-- Opening Marker --

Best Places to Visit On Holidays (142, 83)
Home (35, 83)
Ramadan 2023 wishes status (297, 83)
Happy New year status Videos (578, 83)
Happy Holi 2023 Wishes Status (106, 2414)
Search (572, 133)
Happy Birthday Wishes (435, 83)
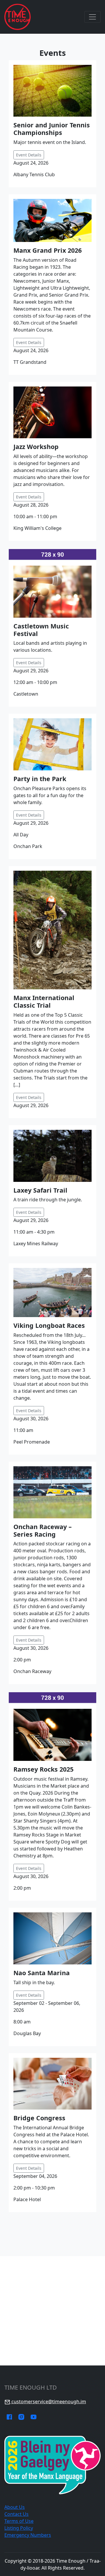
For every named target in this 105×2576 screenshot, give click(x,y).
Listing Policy (18, 2528)
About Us (14, 2507)
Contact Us (16, 2514)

-- Closing Marker --

- WHAT TO DO
Everything from the line with "Ramadan 2023 wishes status (297, 83)" through the final line of the records above should be written out exactly, minus the pictures.

- EXERCISE OUTPUT
Ramadan 2023 wishes status (297, 83)
Happy New year status Videos (578, 83)
Happy Holi 2023 Wishes Status (106, 2414)
Search (572, 133)
Happy Birthday Wishes (435, 83)
For every named target in this 105×2576 screenshot, give click(x,y).
Listing Policy (18, 2528)
About Us (14, 2507)
Contact Us (16, 2514)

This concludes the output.